TEXTE EXTRAIT:

------

Arrêtez le massacre !

Plus de 200 morts en une semaine à Gaza. Macabre bilan d’événements tragiques. Les tirs de roquettes ne s’arrêtent pas. Les sirènes continuent de retentir à Jérusalem. Riposte déterminante mais pas assez efficace contre Israël qui dicte sa loi. Du sang, de la sueur et des pleurs. Retour sur un massacre. Sans fin.

Des morts, des blessés. Drames immenses. Qu’est-ce qui est à l’origine de ce regain de tension en terre Palestinienne ? Des
troubles alimentés en grande partie par une tentative de longue date des colons juifs de s’emparer des maisons des familles palestiniennes à Jérusalem-Est annexée par Israël. En plein ramadan, des affrontements ont éclaté entre les manifestants et des colons juifs de cette partie de la ville occupée depuis 1967 et annexée par Israël. La décision, de la Cour suprême Israëlienne de l’expulsion de leur domicile de familles palestiniennes, a ravivé la tension.

Des heurts qui ont eu notamment lieu devant la mosquée Al Aqsa , à Jérusalem. Des jets de pierres, des tirs et des gaz lacrymogènes. Éternelle rengaine.
Les forces de police israéliennes ont déclaré que des milliers de Palestiniens s’étaient barricadés sur les lieux avec des pierres et des cocktails Molotov en prévision d’un affrontement lors d’une marche juive prévue lundi pour marquer la Journée de Jérusalem. Une perception des choses largement contestée par le Hamas qui dénonce un “banditisme”.

“Trump a mis le feu aux poudres”

Sandrine Mansour dans son livre , “La question palestinienne marginalisée”, explique que la décision de Donald Trump de reconnaître Jérusalem comme capitale d’Israël et d’y transférer l’ambassade américaine en 2018, marque un tournant dans la politique américaine, qui rompt avec des décennies de négociations et de précautions.

” Désormais, Israël peut poursuivre sa politique de colonisation de peuplement, grâce à l’appui américain et au silence international, pour progressivement et définitivement faire disparaître la question de Palestine, tant au point de vue politique que diplomatique et géographique”, poursuit cette chercheuse associée au centre de recherche internationale et Atlantique, (Crhia) de l’université de Nantes. Selon elle, le plan de “paix” appelé “deal du siècle “, présenté début 2020 par Donald Trump et Benjamin Netanyahu, “parachève cette politique avec la reconnaissance des annexions israéliennes, passées et à venir.” Prémonitoire. Dès lors, il est évident donc comme le souligne la chercheuse, “rien n’a été fait pour résoudre la question palestinienne, bien au contraire. “L’objectif des différents gouvernements israéliens soutenus par les États-unis a été de dissoudre cette question, de la réduire à un épiphénomène. Dès lors qu’il n’y aura plus de question palestinienne, la domination israélienne sur l’ensemble du territoire de la Palestine se poursuivra. Dans cette perspective, et comme il n’est plus possible pour Israël d’expulser les Palestiniens comme en 1948 et 1967, ils seront condamnés à être soumis au diktat israélien, ou à partir ailleurs, comme le mouvement sioniste l’avait souhaité.” Avec Joe Biden président démocrate américain, rien n’a changé. L’Amérique est du côté d’Israël.

------

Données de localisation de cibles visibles
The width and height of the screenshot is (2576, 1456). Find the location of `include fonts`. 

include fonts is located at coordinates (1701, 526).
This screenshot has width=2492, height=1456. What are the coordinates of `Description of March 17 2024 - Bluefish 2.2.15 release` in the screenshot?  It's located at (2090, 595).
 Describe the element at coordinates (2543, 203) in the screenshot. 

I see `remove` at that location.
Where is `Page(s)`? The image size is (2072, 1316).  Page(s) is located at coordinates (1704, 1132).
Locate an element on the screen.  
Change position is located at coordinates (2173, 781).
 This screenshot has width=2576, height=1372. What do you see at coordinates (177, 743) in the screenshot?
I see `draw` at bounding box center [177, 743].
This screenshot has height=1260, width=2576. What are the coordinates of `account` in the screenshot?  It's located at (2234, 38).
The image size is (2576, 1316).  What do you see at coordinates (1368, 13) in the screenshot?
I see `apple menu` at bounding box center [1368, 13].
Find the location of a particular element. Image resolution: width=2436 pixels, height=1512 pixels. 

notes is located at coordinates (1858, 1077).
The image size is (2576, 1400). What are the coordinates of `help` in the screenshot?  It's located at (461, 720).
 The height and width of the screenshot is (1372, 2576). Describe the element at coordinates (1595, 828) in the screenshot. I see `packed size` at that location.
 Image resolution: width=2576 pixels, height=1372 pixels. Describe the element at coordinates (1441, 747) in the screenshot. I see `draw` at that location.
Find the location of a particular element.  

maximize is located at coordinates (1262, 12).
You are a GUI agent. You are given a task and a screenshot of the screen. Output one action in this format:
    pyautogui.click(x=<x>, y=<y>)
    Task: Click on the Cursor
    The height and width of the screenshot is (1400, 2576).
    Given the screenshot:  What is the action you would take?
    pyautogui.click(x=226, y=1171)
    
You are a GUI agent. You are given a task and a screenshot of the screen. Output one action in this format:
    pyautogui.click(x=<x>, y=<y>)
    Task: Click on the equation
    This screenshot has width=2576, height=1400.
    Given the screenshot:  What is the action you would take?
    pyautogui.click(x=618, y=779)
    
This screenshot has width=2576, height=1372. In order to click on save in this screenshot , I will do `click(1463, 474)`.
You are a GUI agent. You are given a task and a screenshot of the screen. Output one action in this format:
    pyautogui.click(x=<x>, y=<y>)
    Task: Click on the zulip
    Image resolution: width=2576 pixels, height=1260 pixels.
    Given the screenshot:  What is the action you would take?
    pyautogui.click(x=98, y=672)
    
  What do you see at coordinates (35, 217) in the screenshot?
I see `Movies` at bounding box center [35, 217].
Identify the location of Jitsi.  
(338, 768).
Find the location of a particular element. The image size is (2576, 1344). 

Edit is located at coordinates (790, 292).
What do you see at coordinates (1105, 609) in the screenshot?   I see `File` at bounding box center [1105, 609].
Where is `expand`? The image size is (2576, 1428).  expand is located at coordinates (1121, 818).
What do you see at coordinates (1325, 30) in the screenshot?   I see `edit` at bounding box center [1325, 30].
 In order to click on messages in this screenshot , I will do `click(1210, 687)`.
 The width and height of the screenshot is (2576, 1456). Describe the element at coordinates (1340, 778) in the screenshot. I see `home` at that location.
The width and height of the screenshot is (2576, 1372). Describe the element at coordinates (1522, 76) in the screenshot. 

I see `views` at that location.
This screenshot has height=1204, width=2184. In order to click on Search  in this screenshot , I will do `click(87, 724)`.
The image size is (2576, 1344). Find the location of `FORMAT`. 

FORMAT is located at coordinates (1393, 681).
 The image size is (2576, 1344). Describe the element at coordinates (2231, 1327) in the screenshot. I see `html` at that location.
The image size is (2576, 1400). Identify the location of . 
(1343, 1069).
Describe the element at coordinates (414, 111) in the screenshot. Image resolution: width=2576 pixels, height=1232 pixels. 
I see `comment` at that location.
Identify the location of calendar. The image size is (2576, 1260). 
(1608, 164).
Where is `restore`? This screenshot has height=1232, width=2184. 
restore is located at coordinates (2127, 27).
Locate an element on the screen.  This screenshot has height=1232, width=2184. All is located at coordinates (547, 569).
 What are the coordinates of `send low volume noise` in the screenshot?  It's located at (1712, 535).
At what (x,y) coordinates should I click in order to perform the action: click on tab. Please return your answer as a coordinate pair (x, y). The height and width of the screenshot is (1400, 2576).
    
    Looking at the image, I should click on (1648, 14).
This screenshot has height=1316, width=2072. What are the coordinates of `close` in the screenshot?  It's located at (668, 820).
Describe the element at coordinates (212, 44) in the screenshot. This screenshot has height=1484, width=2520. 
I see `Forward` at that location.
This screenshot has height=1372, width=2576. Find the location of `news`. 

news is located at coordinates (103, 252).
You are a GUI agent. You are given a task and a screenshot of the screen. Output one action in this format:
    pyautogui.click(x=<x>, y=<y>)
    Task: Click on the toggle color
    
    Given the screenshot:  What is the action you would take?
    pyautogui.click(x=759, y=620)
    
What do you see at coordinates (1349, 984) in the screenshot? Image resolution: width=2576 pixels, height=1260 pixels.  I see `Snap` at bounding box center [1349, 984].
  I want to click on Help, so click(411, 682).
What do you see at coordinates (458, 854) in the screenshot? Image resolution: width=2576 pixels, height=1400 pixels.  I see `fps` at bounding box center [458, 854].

------

CONSIGNE: D'après le texte extrait, quel est le titre du livre de Sandrine Mansour ? Appuyez-vous uniquement sur le texte extrait.

CORRIGÉ: Le livre s'intitule « La question palestinienne marginalisée ».